Astra: That was a flashpoint in the beginning stages of this debate with Napster and the Metallica guys coming down against it, and it seemed very obviously polarized: there were downloaders and there were the big artists. The situation has always been more complicated than that because Napster was always a commercial, advertise-funded business so it wasn’t a more equitable model for musicians — it was great for listeners. The conversation got stuck, frozen in time.
After Examined Life came out, I was going to these conferences on the future of media and Web 2.0; looking back, I was wondering why I gravitated to them. I think it was because, at that moment in 2009, a lot of political hope was being put into the digital sphere. It was the height of that Web 2.0 utopianism. I vividly remember going to one conference and it was right when Iran’s Twitter revolution was happening. It was this amazing thing that everyone had been waiting for — political action and cultural exchange. But if you listened, you would always hear these hackneyed stories about musicians being freed from record labels and the Napsterization of higher ed or the Napsterization of this or the Napsterization of that, and you would never see a musician on the stage. Or you’d hear about how Radiohead had released their music for free — but of course they backtracked and then stopped doing that. So it was very hackneyed anecdotes without a lot of complexity. Complexity was something, it seemed, that had to be brought to the table.

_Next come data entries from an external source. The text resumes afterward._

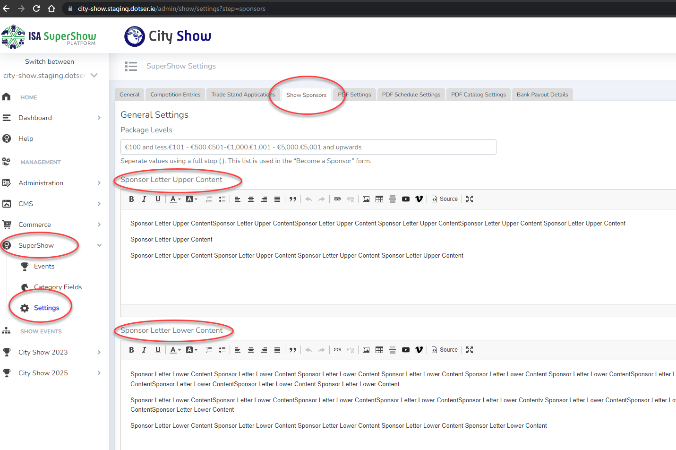Image resolution: width=676 pixels, height=450 pixels.
Task: Open text color picker in upper editor
Action: 175,199
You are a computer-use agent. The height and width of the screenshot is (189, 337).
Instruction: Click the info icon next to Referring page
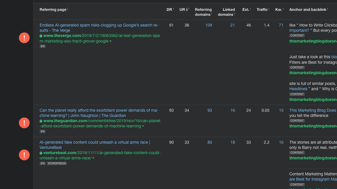[x=67, y=9]
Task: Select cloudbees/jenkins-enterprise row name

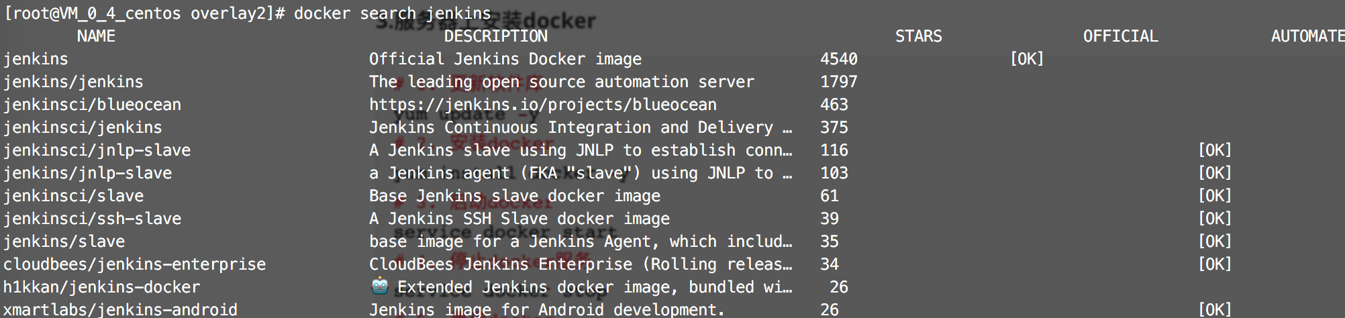Action: [134, 264]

As a documentary filmmaker, I think I’m positioned to thoughtfully weigh in on the copyright debate. Documentary filmmakers don’t have the illusion that they’re “Artists,” creating the essence of what it is they’re communicating, because we’re gleaners. We glean reality and we depend on other people’s footage, so we really depend on fair use and fair dealing.

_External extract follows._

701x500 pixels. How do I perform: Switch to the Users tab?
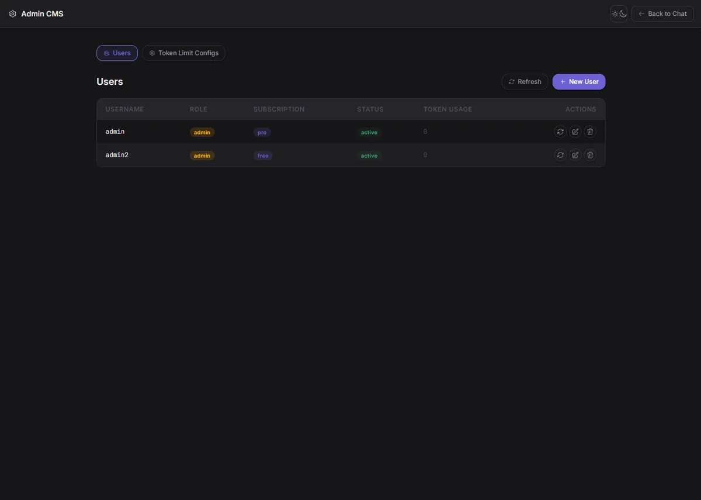click(117, 53)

At the same time, we have to have some rights to our finished products, because if we didn’t, then these huge distribution platforms would never have to give anything back. So we’re in that middle zone of being licensers and licensees and not being the copyright maximalists that were the Metallicas or the RIAAs. We’re not being these free culture/open culture enthusiasts who often, when you engage them in conversation — which I did; I actually became friends with lots of them — when you actually dug in and talked to them about it, they would finally just say “Well, you know, advertising-supported media is the future — that’s the way that things can be free. (We have free television, free commercial radio…) And that was just where I was like, You’re insane.
As for ad collaborations: This is not an unequivocally progressive movement, this is something that is really embedded in the tech community, which is rooted in Silicon Valley, which has this very free-market libertarian ethos, and that’s why they use vague terminology like “open culture.” When you investigate the word open, it doesn’t actually mean anything! It’s just a marketing buzzword.
Sara: Is that the general attitude now — that because something is on the Internet or made with disposable technology, it’s considered ephemeral — and we, in turn, value it less?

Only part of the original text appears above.